The genesis of Falsettos goes back as far as 1979 when the first part of what would be a trilogy opened. It was called In Trousers, and March of the Falsettos and Falsettoland would follow. This is only worth mentioning because some of the personal politics behind some of the sentiments in some of the opening moments are a little shall we say unenlightened compared to the sexual politics of today. When Marvin says “a kid, wife and lover. I want it all” it seems it is without regard for the feelings of those involved. Marvin’s selfishness is revealed further when he sings his wife will need to be checked for “Syphilis, hepatitis too!” from his sleeping around with men.
Laura Pitt-Pulford excels as Trina his wife and her song “I’m Breaking Down” is the showstopper of the first act. Albert Atack steals the show as sensitive, wise beyond his years Jason, with songs such as “My Father’s a Homo” – channelling the kid Adam off TV’s The Goldbergs he charms us completely.

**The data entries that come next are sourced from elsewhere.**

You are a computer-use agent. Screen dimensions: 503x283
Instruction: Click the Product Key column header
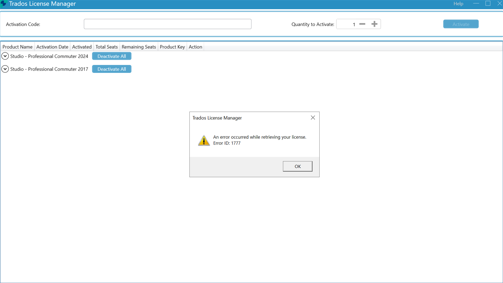172,47
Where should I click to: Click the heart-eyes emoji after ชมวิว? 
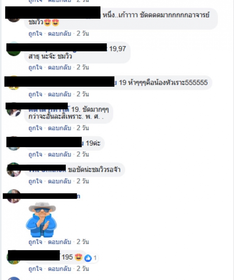click(51, 23)
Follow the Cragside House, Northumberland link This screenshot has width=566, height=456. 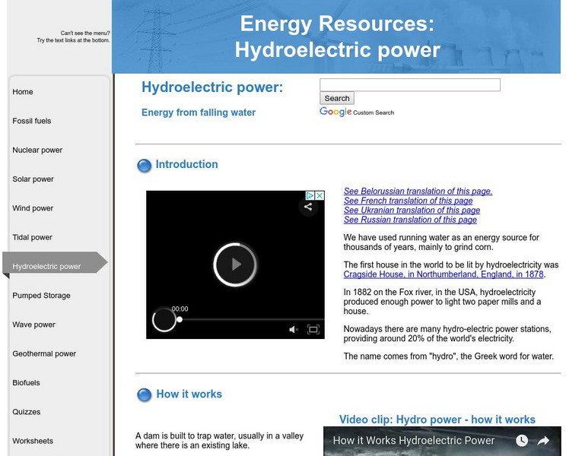pyautogui.click(x=443, y=274)
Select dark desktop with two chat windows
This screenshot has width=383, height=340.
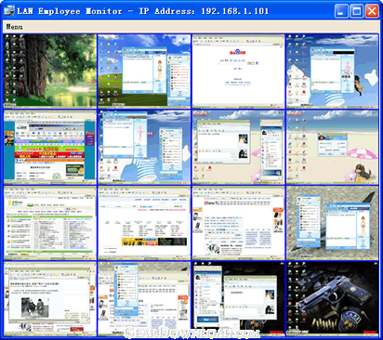238,299
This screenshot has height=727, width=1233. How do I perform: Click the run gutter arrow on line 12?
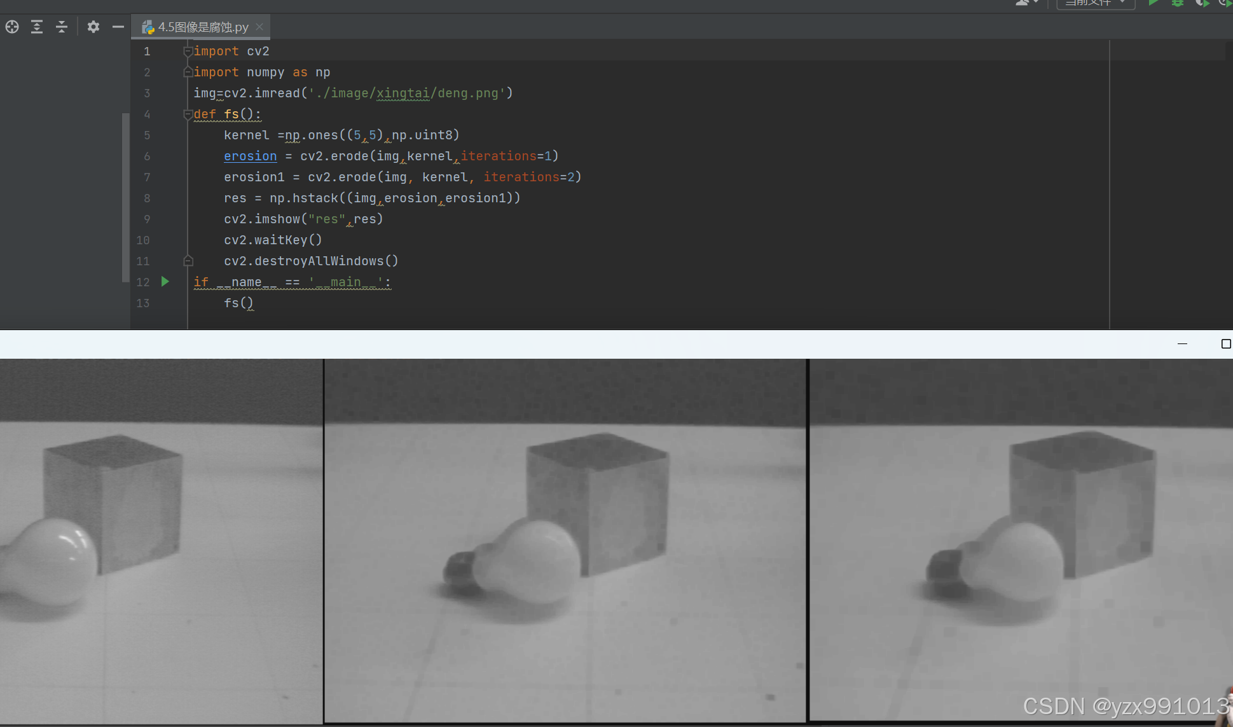165,282
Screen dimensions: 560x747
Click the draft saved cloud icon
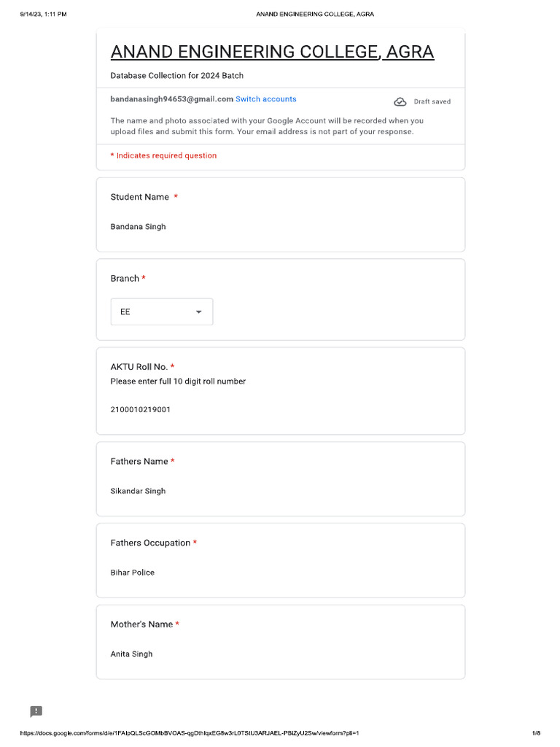[x=400, y=102]
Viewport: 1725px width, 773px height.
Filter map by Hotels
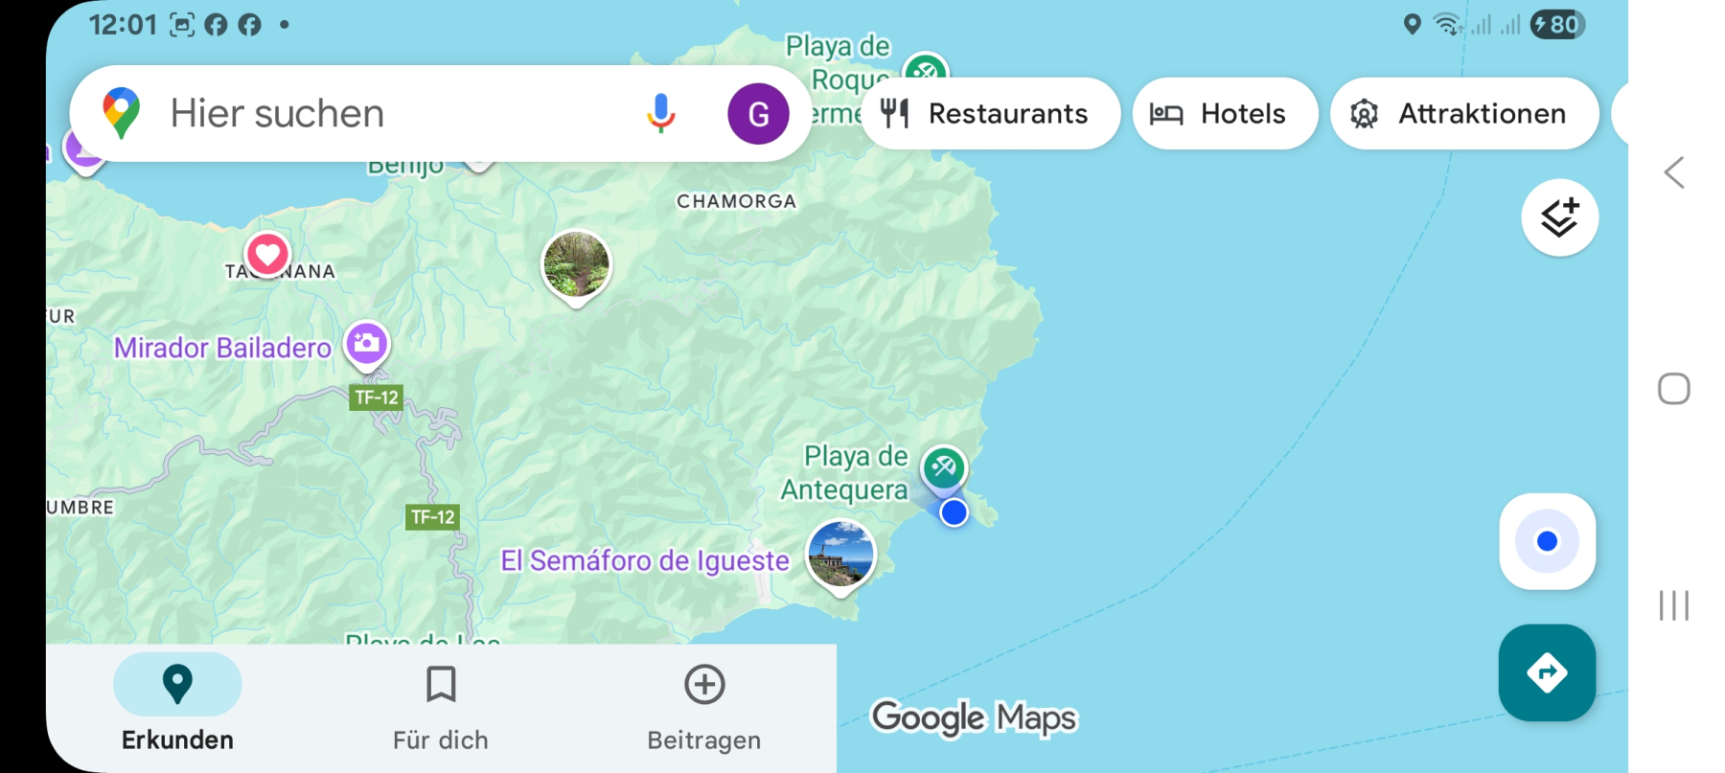1225,113
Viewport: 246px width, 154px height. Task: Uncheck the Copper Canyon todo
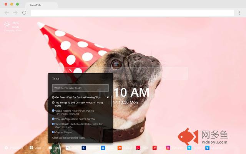(x=53, y=132)
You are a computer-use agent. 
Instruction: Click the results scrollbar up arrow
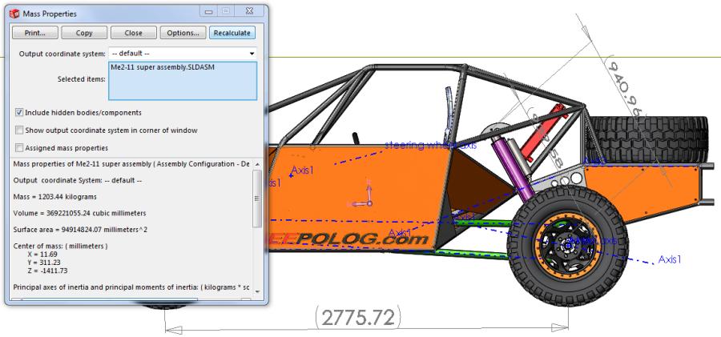(257, 162)
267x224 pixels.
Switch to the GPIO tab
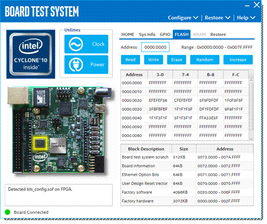coord(165,34)

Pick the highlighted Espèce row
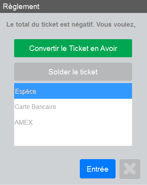(73, 91)
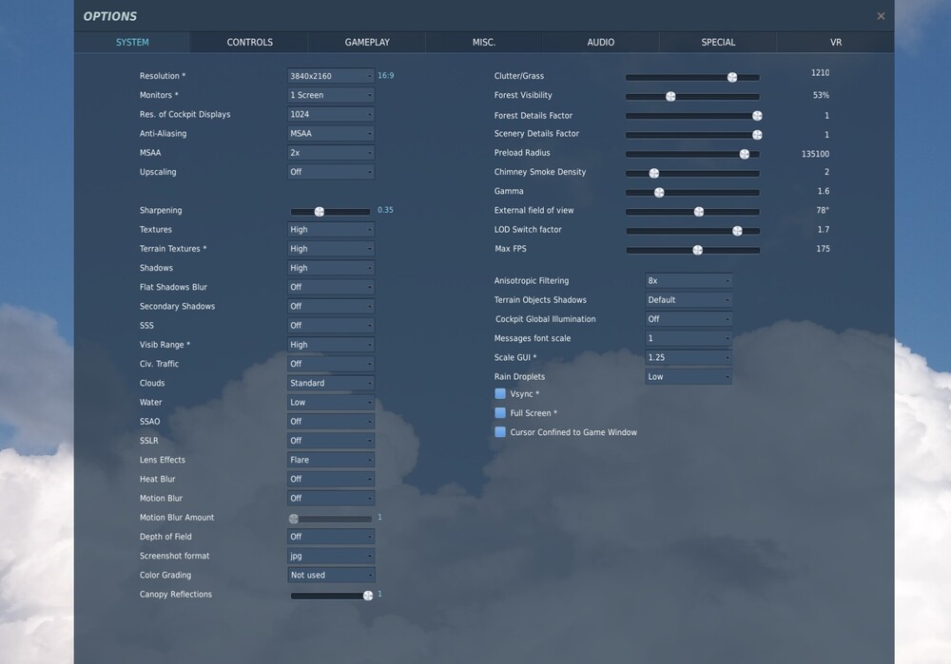Click the Gamma slider knob
Screen dimensions: 951x664
pyautogui.click(x=659, y=193)
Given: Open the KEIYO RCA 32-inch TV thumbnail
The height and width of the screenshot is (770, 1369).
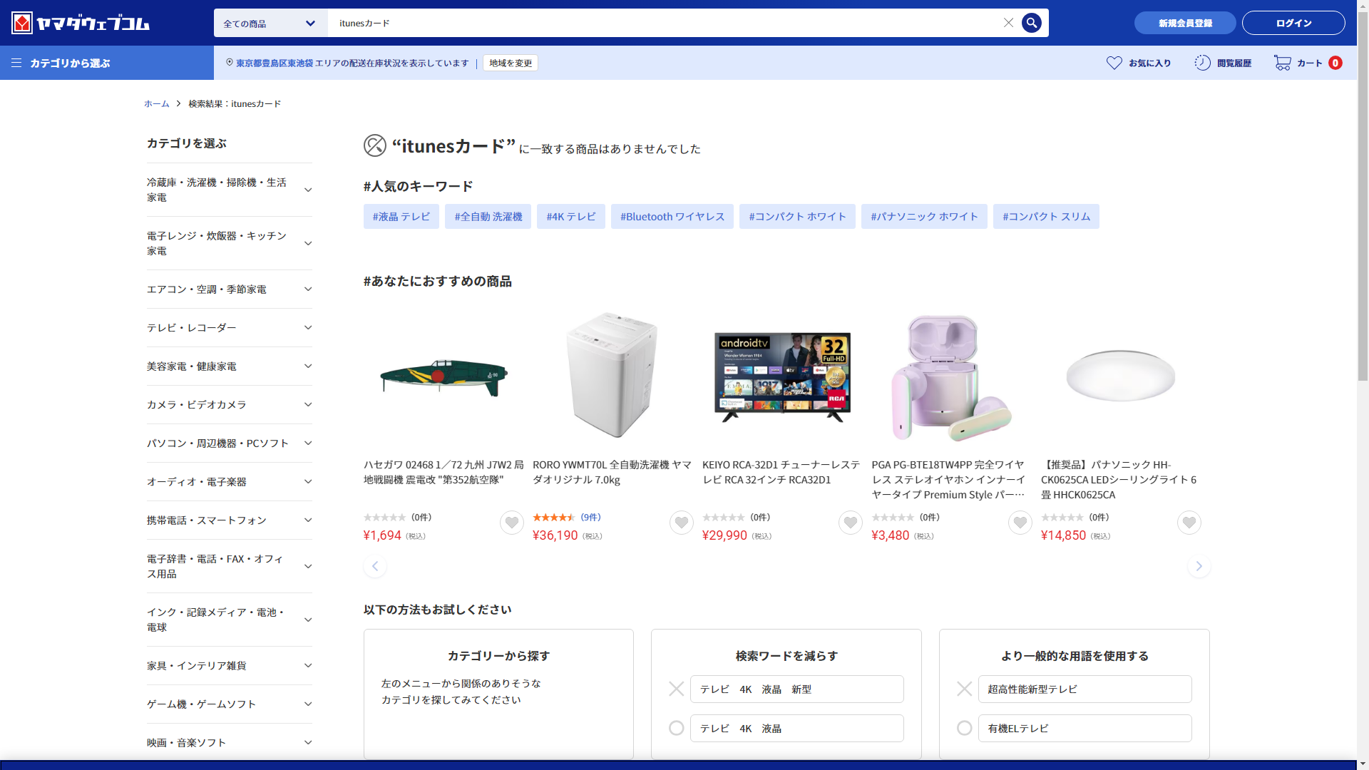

It is from this ambiguous start we see Marvin’s journey, as he transforms into the responsible father, lover and ex-husband he wants to be; as he finally creates his own ‘found family’ through songs such as “Father to Son”.
“Something Bad Is Happening” heralds the appalling spectre of the AIDS epidemic and a bereavement forms the emotional apex of the show. Where Falsettos really excels and what really chafes like a raw nerve is that we see how they have collectively grown so much and come so far and should have had the luxury of time to enjoy their new found freedom. When Marvin sings “How am I to face tomorrow after being screwed out of today” it reflects all those that died prematurely, often at the peak of their creativity or success leaving all around them bereft.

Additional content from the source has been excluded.